What is being asked
According to the article on whether a broken gun still counts as a firearm, what prison sentence did Steven Dotson receive?

(Beginning of Supplied passage)

When is a Gun not a Gun?

Saturday, April 13, 2013
Hi-Point .380 caliber semi-automatic pistol

A firearm is still a firearm under the law even if it no longer works, according to the Seventh Circuit Court of Appeals.

 

The court came to this conclusion after hearing an appeal from Steven Dotson, who was arrested after assaulting a woman and threatening her with a Hi-Point .380 caliber semi-automatic pistol.

 

Dotson, who had five previous felony convictions for burglary, strangulation, domestic battery and other crimes, was convicted of being a felon in possession of a firearm and sentenced to 15 years in prison.

 

Dotson’s appeal rested on the argument that the gun he was using no longer worked. His defense included testimony from a Bureau of Alcohol, Tobacco, Firearms and Explosives expert who said the weapon could not have fired due to corrosion and missing parts.

 

Because of the damage, Dotson said the gun’s “design has been so altered that the original purpose for which it was intended no longer exists.”

(End of Supplied passage)
(Beginning of Material provided)

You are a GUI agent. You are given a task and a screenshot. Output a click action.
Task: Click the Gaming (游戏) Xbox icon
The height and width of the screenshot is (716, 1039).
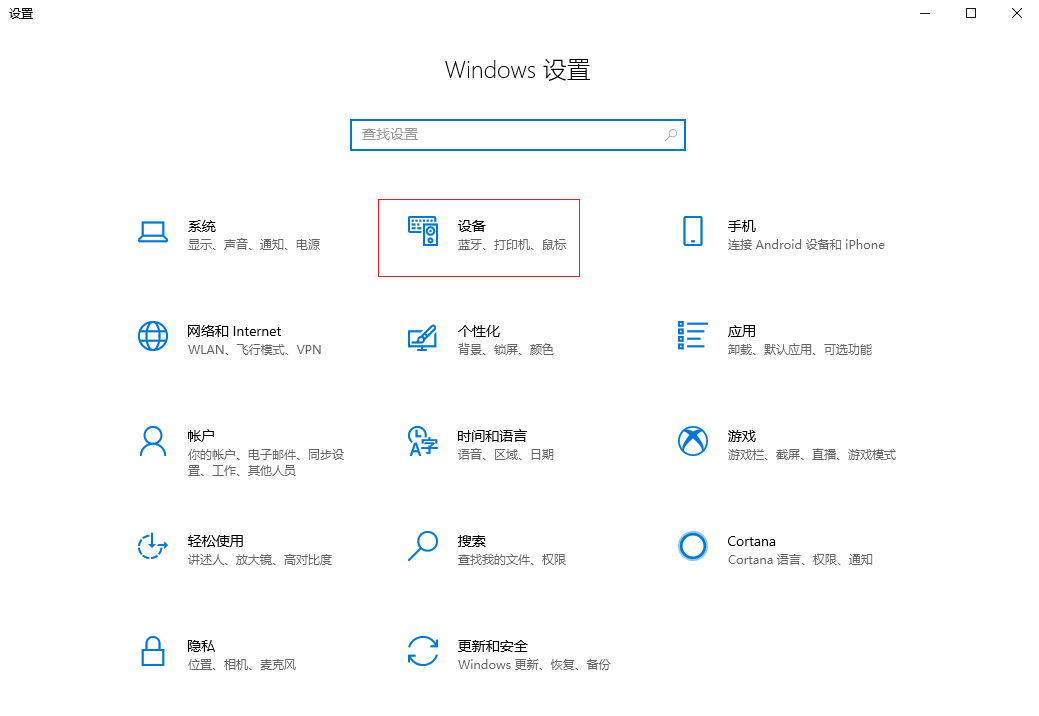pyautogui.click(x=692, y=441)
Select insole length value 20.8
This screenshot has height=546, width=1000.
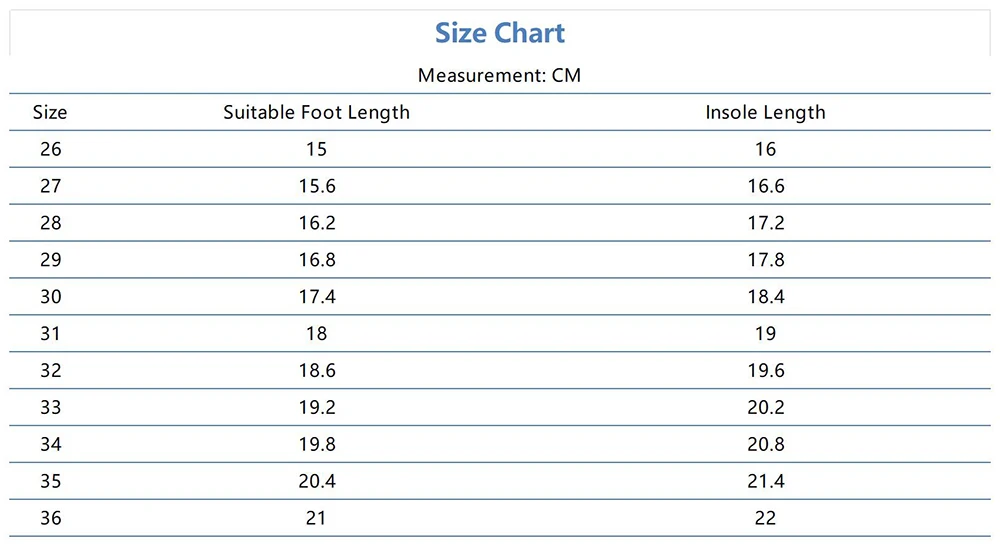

(End of Material provided)
(Beginning of Material provided)

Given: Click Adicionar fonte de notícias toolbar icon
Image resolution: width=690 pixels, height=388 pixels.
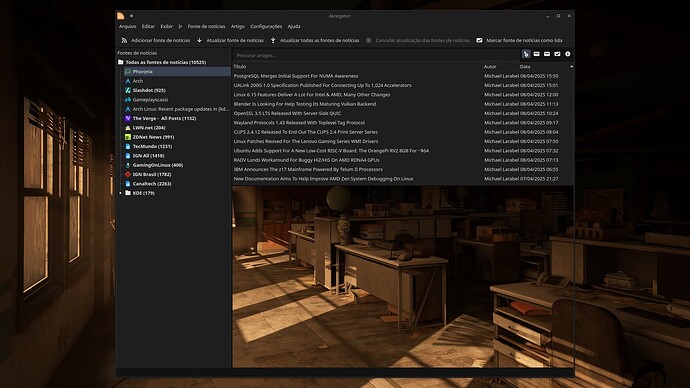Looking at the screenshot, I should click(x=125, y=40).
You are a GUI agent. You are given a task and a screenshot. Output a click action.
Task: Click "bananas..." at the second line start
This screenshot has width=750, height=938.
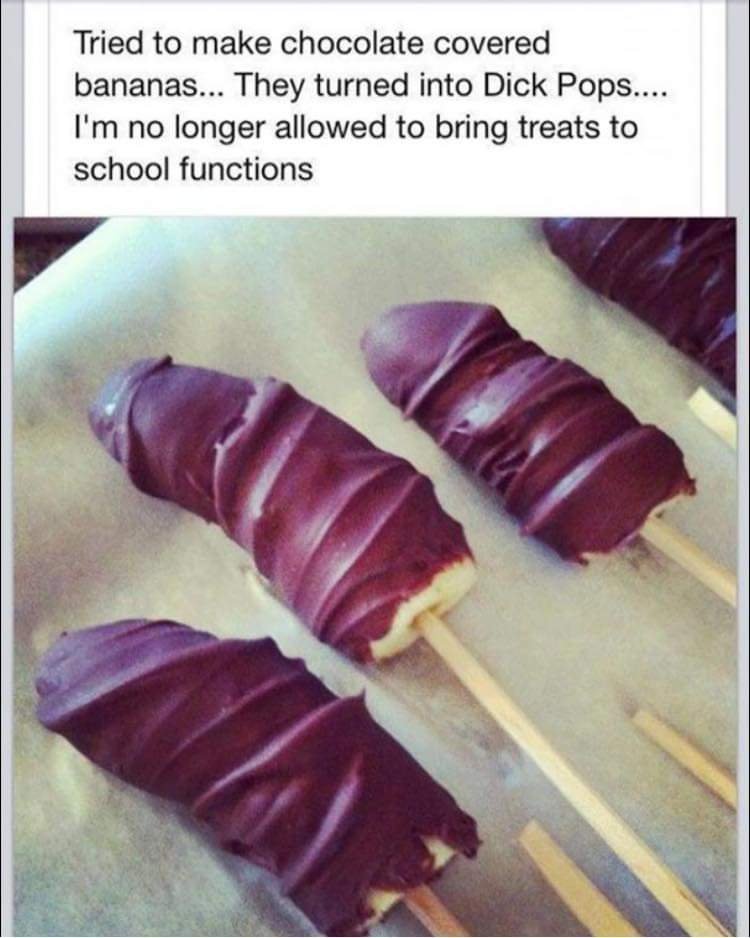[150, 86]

(End of Material provided)

Written response
He was sentenced to 15 years in prison.